___ Document section ___

20 May 2024

On Culture (2010-)

"The answers to the human problems of ecology are to be found in economy. And the answers to the problems of economy are to be found in culture and character. To fail to see this is to go on dividing the world falsely between guilty producers and innocent consumers." (Wendell Berry, "What Are People For?: Essays", 2010)

"Cultures are never merely intellectual constructs. They take form through the collective intelligence and memory, through a commonly held psychology and emotions, through spiritual and artistic communion." (Tariq Ramadan, "Islam and the Arab Awakening", 2012)

"Scientific method is the gateway into scientific discoveries that in turn prompt technological advances and cultural influences." (Hugh G Gauch Jr., "Scientific Method in Brief", 2012)

"A mathematical entity is a concept, a shared thought. Once you have acquired it, you have it available, for inspection or manipulation. If you understand it correctly (as a student, or as a professional) your ‘mental model’ of that entity, your personal representative of it, matches those of others who understand it correctly. (As is verified by giving the same answers to test questions.) The concept, the cultural entity, is nothing other than the collection of the mutually congruent personal representatives, the ‘mental models’, possessed by those participating in the mathematical culture." (Reuben Hersh, "Experiencing Mathematics: What Do We Do, when We Do Mathematics?", 2014)

___ Data records ___

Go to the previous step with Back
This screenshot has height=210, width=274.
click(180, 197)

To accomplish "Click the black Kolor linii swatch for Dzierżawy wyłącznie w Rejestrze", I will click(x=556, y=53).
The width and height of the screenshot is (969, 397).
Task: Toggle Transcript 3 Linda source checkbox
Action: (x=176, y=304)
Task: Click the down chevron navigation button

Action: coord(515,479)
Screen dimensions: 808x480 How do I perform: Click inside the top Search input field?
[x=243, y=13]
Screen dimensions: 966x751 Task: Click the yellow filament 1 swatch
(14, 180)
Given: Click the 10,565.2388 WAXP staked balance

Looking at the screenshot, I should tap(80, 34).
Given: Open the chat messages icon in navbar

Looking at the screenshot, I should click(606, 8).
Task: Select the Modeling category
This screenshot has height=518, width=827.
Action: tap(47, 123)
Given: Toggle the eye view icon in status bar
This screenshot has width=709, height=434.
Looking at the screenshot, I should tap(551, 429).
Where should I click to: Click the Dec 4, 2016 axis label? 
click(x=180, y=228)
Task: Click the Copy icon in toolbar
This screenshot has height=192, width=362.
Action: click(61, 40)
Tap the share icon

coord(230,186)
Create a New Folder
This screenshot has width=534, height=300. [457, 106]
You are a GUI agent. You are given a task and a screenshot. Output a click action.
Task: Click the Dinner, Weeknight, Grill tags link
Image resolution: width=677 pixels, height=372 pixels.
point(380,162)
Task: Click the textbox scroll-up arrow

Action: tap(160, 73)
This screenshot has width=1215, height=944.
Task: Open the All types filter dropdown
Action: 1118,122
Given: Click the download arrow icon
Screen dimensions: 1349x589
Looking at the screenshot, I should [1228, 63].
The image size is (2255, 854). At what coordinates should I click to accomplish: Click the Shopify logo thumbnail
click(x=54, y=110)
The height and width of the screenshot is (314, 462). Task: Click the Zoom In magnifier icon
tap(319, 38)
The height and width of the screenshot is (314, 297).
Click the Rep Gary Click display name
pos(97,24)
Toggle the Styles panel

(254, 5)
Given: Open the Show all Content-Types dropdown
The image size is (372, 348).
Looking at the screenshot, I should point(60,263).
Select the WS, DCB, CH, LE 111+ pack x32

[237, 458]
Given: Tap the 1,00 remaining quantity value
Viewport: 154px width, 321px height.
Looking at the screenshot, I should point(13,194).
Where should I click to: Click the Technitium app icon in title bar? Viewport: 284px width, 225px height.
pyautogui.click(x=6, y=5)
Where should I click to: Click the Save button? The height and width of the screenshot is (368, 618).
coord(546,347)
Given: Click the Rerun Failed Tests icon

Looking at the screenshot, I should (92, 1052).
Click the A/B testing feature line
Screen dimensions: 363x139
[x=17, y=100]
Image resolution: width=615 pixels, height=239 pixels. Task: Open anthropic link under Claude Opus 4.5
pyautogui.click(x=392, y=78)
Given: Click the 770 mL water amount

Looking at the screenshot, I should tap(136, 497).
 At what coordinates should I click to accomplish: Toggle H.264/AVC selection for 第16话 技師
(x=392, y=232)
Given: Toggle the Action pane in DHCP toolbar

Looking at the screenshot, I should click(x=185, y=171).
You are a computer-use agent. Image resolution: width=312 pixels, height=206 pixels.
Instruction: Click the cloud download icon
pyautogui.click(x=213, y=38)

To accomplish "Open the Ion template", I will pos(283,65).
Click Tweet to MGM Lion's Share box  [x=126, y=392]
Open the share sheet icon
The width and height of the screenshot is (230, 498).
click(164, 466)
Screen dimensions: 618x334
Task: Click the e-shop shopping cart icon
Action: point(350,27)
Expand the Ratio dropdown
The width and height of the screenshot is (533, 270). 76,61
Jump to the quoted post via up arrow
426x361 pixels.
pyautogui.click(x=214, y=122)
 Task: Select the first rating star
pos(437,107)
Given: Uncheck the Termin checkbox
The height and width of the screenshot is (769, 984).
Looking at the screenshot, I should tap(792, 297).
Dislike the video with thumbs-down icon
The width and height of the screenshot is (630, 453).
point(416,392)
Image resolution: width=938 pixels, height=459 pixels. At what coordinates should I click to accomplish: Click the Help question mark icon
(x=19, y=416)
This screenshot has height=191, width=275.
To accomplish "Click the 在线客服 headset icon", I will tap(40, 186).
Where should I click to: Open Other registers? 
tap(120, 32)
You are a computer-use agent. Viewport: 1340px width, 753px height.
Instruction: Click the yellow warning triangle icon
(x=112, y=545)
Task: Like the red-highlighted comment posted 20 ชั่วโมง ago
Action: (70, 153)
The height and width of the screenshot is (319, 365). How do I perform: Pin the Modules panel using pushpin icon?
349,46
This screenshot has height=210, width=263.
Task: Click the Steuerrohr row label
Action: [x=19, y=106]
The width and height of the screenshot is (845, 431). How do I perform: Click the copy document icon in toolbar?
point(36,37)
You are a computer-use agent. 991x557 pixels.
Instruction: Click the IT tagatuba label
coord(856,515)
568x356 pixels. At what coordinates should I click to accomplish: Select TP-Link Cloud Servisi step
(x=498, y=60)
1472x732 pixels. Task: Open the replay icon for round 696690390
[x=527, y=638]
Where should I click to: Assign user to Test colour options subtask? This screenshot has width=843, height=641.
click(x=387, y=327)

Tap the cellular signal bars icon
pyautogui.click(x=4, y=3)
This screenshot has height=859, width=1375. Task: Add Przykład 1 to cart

___

What you should do >> Carry on the quotations on culture, starting after the last entry shown. The rows are separate material and do not belong to the quotations on culture.

Answer below >>
"Culture is fuzzy, easy to caricature, amenable to oversimplifications, and often used as a catchall when all other explanations fail." (Zachary Karabell, "The Leading Indicators: A short history of the numbers that rule our world", 2014)

"All cultures organize themselves around a story, which tells them how the world came into being - a creation myth." (William Byers, "Deep Thinking: What Mathematics Can Teach Us About the Mind", 2015)

"Paradigm change necessarily involves a discontinuous jump. Reality is singular and each paradigm evokes its own reality. This is the reason that scientific paradigms are not changed without a great deal of conflict; the reason why deep thinking is so difficult and involves overcoming so much resistance both in the individual and in the larger culture. In fact it has been said that a scientist never really gives up the paradigm within which she has been trained." (William Byers, "Deep Thinking: What Mathematics Can Teach Us About the Mind", 2015)

"When a culture is founded on the principle of immediacy of experience, there is no need for numeracy. It is impossible to consume more than one thing at a time, so differentiating between 'a small amount', 'a larger amount' and 'many' is enough for survival." (The Open University, "Understanding the environment: learning and communication", 2016)

"History of mathematics is done by mathematicians as well as historians. History models mathematics as a segment of the ongoing story of human culture. Mathematicians are likely to see the past through the eyes of the present, and ask, ‘Was it important? natural? deep? surprising? elegant?’ The historian sees mathematics as a thread in the ever-growing web of human life, intimately interwoven with finance and technology, with war and peace. Today's mathematics is the culmination of all that has happened before now, yet to future viewpoints it will seem like a brief, outmoded stage of the past." (Reuben Hersh, "Mathematics as an Empirical Phenomenon, Subject to Modeling", 2017)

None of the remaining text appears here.